TEXT PROVIDED →
###

What Do You Worship?

What could you do to become as dumb and heartless as a rock? How could you become as plastic and phony as a consumer product? How might you lose your identity and evolve into your significant other’s soulless clone? It’s simple. Worship your significant other, worship consumer products, or worship a rock.

The Anomaly and Einstein’s Law

Poet Ralph Waldo Emerson understood this phenomenon well when he wrote, “A man will worship something—have no doubts about that. Therefore it behooves us to be careful what we worship, for what we are worshiping, we are becoming.” Three millennia before Emerson made that connection, the ancient Jewish psalmist had this to say about human-manufactured gods:

They have mouths, but do not speak; eyes, but do not see.
They have ears, but do not hear; noses, but do not smell.
They have hands, but do not feel; feet, but do not walk;
and they do not make a sound in their throat.
Those who make them become like them;
so do all who trust in them. (Psalm 115:5–8)

It’s true. For better or worse, we become like whatever we worship. Our objects of veneration shape our souls’ formation or deformation.

When I wrote a book about this truth several years ago, an anomaly kept popping up in my research. The thesis holds true if we talk about ancient Near Eastern idols. Those who bowed down to chiseled stone deities did have a way of becoming thick and dull like rocks. Emerson’s insight that we become what we worship holds true with many gods, except one.

This peculiar idol breaks the rules and defies the data. When you bow before it, you don’t become like it at all. You become less and less like it until you are horribly not like it. Unlike all the other gods who make you more like them as you bow, the more you worship yourself, the less you become yourself. You become a shadow, a specter, an unself. The longer and deeper you stare into the mirror, looking for answers, the more it will feel like looking at Edvard Munch’s The Scream. This is the strange paradox of self-worship.

Why? It’s simple. You were not designed to be the center point of your own psyche. You are not God. Self-deification is a bust. We were never meant to trust in, be defined by, be justified through, be satisfied in, and be captivated by ourselves. We were made to revere Someone infinitely more interesting than ourselves. To speak another modern heresy, it is in a state of self-forgetful reverence that we become most truly and freely ourselves.

###

THE EXERCISE → Carry on the text about worship and self-worship from the point where it stops. The rows that follow were drawn from a separate source.

###

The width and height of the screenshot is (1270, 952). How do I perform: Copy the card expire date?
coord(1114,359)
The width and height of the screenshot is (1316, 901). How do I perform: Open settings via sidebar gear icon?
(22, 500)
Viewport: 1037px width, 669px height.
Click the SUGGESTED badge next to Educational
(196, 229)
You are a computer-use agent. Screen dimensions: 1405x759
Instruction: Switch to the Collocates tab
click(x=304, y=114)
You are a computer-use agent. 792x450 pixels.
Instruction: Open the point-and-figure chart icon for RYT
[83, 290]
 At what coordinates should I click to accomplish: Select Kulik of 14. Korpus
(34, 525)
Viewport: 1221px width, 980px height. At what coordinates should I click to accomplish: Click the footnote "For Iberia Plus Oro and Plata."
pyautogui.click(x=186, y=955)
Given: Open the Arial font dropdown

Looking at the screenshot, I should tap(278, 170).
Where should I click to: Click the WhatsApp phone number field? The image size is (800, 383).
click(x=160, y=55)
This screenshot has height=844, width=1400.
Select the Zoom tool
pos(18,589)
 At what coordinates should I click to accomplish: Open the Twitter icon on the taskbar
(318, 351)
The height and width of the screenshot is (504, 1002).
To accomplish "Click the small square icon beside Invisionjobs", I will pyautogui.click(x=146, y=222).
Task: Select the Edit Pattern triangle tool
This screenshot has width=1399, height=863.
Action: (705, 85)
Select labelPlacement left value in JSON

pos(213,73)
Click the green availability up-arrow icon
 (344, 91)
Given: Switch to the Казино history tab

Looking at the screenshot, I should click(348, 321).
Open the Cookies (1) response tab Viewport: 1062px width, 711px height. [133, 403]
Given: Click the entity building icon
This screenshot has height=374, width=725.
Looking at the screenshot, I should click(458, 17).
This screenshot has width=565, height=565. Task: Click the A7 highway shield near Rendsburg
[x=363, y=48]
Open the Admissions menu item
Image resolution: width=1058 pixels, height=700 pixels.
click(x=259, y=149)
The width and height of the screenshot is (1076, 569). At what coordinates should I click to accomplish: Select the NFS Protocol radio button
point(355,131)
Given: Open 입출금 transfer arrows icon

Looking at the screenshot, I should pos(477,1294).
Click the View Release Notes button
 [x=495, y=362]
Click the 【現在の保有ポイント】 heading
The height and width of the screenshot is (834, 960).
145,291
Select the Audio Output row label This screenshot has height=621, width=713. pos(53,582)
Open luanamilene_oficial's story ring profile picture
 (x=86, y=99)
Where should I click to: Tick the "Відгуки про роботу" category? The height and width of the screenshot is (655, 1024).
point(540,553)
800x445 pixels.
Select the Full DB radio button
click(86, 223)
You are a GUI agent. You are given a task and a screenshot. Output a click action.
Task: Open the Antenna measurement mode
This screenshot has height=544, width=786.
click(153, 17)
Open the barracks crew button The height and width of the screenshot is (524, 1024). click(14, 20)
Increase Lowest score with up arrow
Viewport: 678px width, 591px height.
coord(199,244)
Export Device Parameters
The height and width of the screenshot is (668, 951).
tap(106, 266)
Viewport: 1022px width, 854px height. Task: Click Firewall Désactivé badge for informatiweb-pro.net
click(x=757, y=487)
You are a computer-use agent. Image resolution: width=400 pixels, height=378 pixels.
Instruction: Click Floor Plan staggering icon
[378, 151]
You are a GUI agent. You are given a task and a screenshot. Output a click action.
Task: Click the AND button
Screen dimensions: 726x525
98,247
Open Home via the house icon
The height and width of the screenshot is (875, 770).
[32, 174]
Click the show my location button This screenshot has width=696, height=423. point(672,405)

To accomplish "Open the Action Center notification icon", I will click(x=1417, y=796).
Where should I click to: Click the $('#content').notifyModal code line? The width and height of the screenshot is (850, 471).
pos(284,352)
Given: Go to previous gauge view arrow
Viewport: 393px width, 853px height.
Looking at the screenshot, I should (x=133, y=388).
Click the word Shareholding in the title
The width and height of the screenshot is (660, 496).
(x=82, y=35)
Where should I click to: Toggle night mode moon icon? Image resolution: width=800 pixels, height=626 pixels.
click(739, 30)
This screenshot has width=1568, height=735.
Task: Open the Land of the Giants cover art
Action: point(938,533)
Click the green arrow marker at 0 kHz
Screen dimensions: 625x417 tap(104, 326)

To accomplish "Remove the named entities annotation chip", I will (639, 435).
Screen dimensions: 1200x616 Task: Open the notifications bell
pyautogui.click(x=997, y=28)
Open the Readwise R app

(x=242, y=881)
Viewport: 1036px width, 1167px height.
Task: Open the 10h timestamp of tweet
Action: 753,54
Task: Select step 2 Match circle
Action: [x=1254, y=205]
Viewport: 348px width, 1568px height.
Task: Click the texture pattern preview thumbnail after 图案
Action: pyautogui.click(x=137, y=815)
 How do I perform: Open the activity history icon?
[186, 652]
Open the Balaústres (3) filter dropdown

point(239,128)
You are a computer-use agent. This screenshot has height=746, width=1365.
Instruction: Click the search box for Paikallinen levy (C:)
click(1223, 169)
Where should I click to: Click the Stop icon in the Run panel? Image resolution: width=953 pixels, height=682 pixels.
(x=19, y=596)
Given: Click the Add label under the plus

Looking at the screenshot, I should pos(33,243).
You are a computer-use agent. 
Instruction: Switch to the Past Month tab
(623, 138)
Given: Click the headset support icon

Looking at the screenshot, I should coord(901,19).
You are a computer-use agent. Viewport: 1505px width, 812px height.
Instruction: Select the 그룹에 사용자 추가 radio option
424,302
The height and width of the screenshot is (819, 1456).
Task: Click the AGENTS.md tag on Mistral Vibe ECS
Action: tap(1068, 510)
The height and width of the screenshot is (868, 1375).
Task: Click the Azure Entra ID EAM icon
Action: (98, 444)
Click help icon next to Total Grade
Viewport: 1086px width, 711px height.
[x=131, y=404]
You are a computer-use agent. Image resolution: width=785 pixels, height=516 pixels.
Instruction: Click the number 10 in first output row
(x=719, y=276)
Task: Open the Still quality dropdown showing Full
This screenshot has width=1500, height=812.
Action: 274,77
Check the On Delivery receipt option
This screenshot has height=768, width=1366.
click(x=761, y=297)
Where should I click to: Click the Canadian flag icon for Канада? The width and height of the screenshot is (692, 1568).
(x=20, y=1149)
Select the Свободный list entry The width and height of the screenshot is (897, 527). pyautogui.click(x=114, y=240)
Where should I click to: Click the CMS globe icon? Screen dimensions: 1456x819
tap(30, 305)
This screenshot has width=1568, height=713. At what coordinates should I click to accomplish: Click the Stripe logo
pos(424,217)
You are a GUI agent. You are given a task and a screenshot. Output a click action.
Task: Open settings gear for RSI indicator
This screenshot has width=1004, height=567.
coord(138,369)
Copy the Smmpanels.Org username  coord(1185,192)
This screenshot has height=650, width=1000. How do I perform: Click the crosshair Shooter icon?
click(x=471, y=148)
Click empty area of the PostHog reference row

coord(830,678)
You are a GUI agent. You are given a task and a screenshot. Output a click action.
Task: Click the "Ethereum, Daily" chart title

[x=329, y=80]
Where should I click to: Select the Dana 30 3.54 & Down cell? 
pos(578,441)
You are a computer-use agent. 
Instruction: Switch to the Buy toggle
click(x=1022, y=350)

###

RESULT →
This forms the first plank in our case against today’s fastest growing religion. The more self-absorbed we are, the less awe we experience; the less awe we experience, the less fully ourselves we become. As Albert Einstein put it, “A person first starts to live when he can live outside himself.” It is awe that is “the source of all true art and all science. He to whom this emotion is a stranger, who can no longer pause to wonder and stand rapt in awe, is as good as dead.” The great physicist goes on to locate awe “at the center of true religiousness.”5 Let us call this Einstein’s law: The more you revere something more awesome than yourself, the more alive you become. The more you revere yourself as the most awesome being in existence, the more awful your life becomes.

We are hardwired to function best in a state of awe. This explains why over 35,000 people a year make the inconvenient trek to Mount Everest, 3.5 million to Yosemite, 4.5 million to the Grand Canyon, and 30 million to Niagara Falls. On a gut level, we already know and live Einstein’s law. We want to be awestruck.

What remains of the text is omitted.